La origina un virus que afecta principalmente al cerebro, llegando a él través de los nervios por una herida que el perro se lame, o alguna lesión en la boca.

La enfermedad se contagia de un animal de sangre caliente a otro, a través de mordeduras o del contacto de la saliva infectada con una herida, la incubación es variable, dependiendo de en qué zona del cuerpo se haya infectado, pero no menos a 10 días ni mayor a 4 meses.

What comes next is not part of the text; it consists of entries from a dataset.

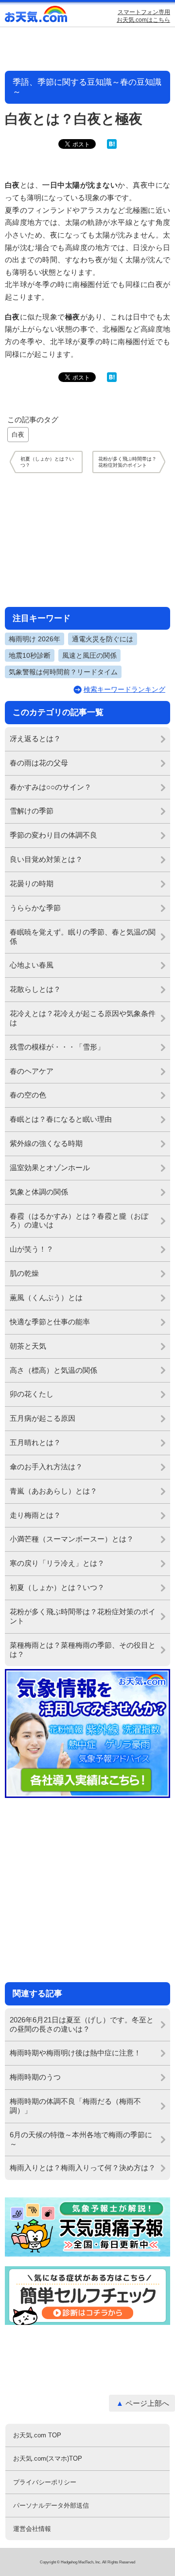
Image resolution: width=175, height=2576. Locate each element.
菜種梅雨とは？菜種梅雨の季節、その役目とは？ (83, 1649)
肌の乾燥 (24, 1273)
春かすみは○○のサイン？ (50, 787)
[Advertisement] (87, 539)
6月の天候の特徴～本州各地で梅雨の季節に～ (81, 2139)
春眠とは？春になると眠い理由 (61, 1119)
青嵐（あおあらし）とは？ (53, 1491)
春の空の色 (28, 1095)
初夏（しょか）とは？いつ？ (57, 1587)
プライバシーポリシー (44, 2482)
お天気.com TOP (37, 2435)
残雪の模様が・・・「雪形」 (57, 1047)
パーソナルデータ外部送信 (51, 2505)
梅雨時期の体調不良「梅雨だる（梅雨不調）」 (75, 2106)
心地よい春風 (31, 965)
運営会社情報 (32, 2528)
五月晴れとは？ (35, 1442)
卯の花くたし (31, 1394)
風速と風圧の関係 (89, 655)
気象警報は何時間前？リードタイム (63, 672)
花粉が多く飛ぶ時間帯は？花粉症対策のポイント (83, 1616)
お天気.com (36, 16)
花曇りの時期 (31, 883)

La enfermedad se presenta de dos formas:

  1. Furiosa: en esta forma aparece un evidente cambio de carácter, el perro se torna desconfiado, triste e nervioso, que pasa de sólo leve a muy excitado y extremadamente nervioso, con mirada fija de pupilas dilatadas y chorreándose saliva por la boca, luego inicia la parálisis de las extremidades comenzando y evidenciándose al principio por un andar vacilante, y por último ya no logra levantarse. La muerte llega rápidamente.
  2. Muda: en esta forma el cambio de carácter también ocurre, se vuelve hosco comenzando a refugiarse en lugares oscuros y alejados, o, muchas veces sucede, que busca alterado la compañía de su dueño. La parálisis es progresiva y el animal muere a los 2 ó 3 días.

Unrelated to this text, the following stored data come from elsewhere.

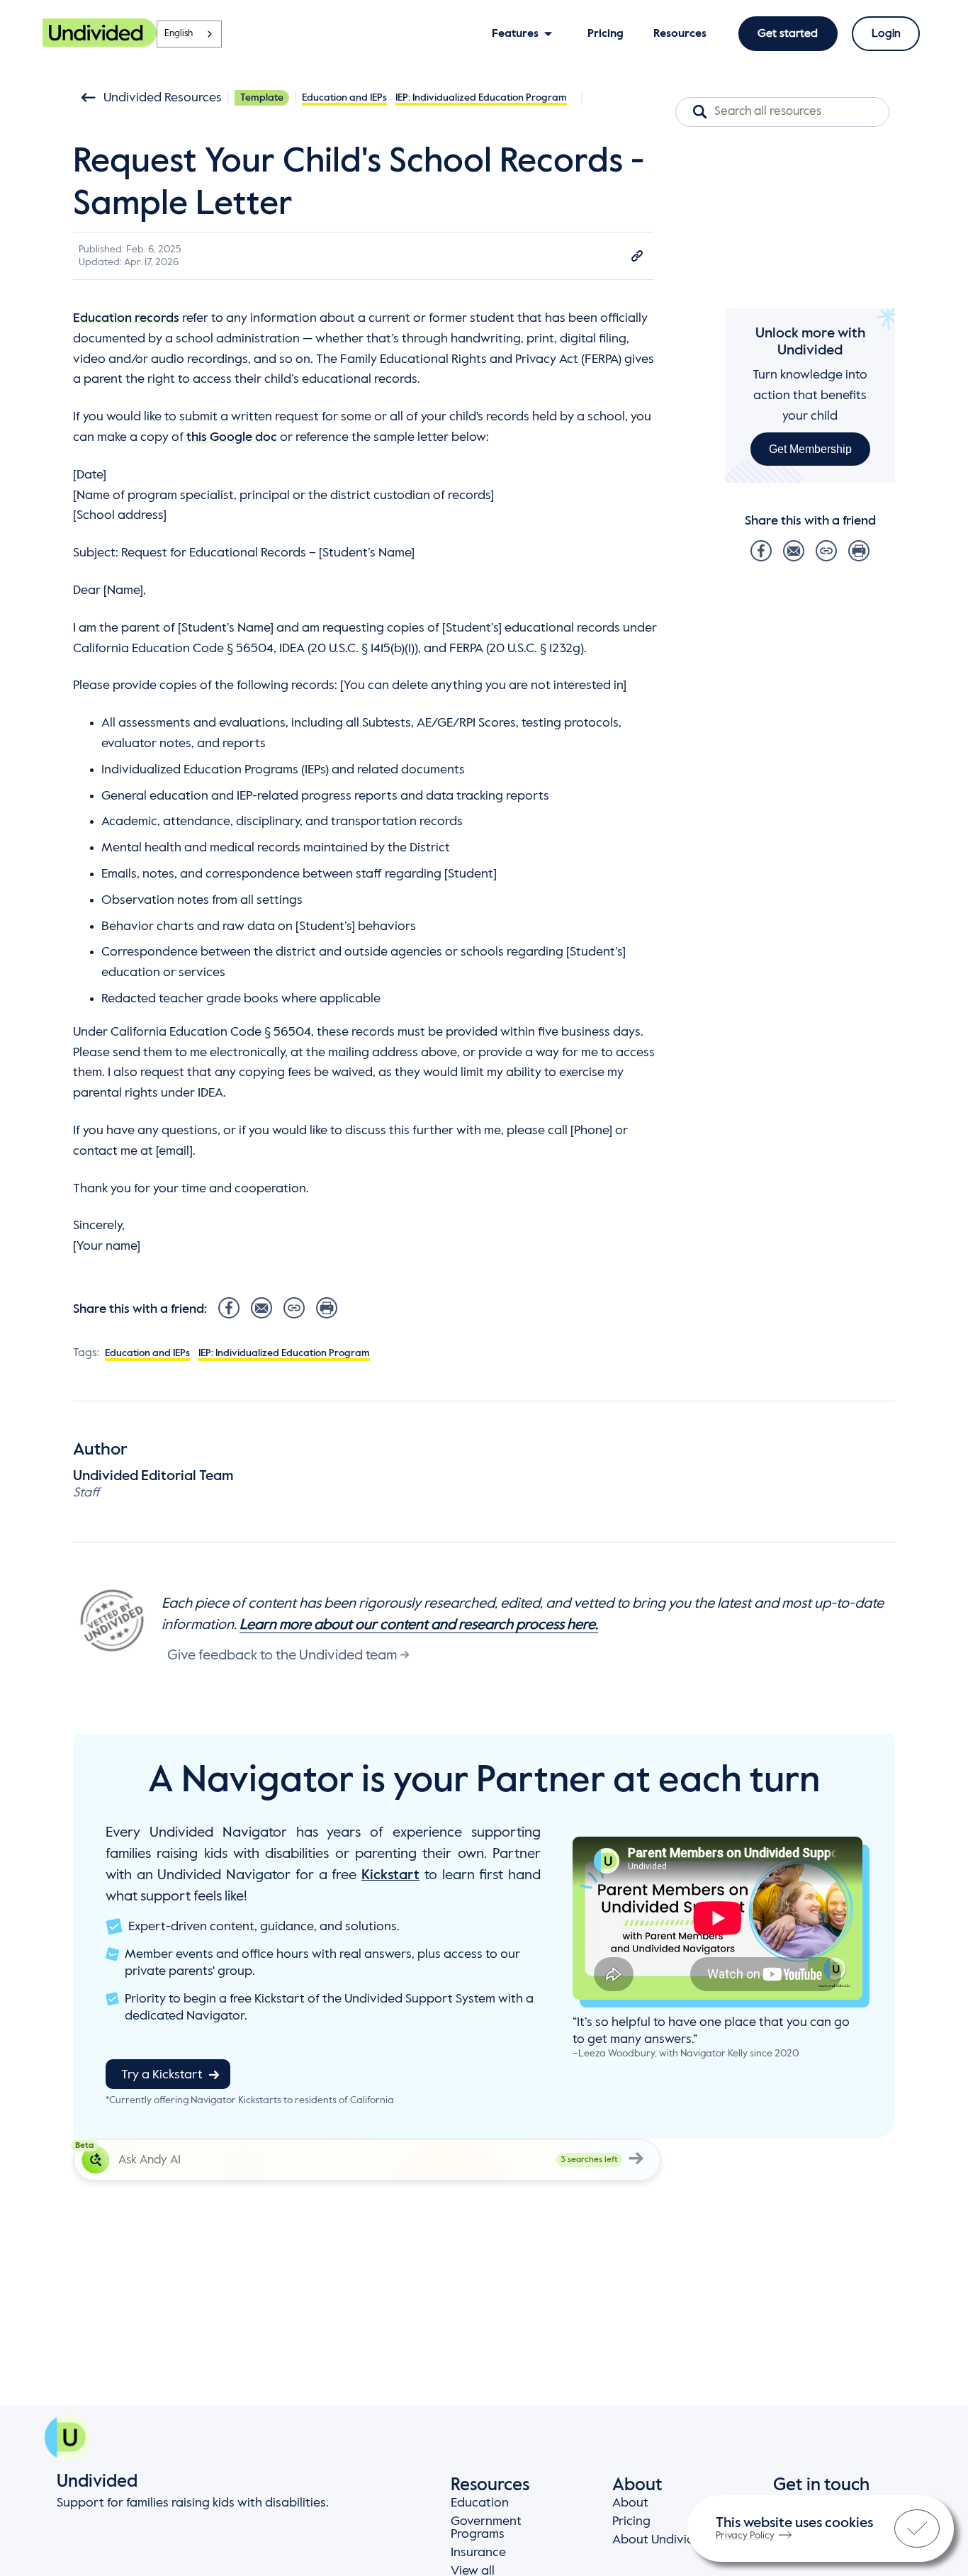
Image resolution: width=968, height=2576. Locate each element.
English (178, 33)
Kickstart (390, 1876)
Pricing (631, 2521)
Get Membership (810, 448)
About (630, 2503)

Como forma de prevenir esta espantosa enfermedad nunca salga con su perro Labrador sin correa y evite las peleas donde otros perros puedan morderlo.

Tener la casa, el jardín y el barrio libres de roedores también es buena prevención ya que son unos de los principales transmisores de la rabia.

Es imprescindible también la vacunación periódica contra la rabia ya que, existiendo esta maravillosa prevención, no existe motivo para dejar padecer a nuestra mascota tan espantosa muerte.

La rabia también afecta a los seres humanos, así que vacune a su Labrador y estará protegiendo a su fiel mascota y a toda la familia.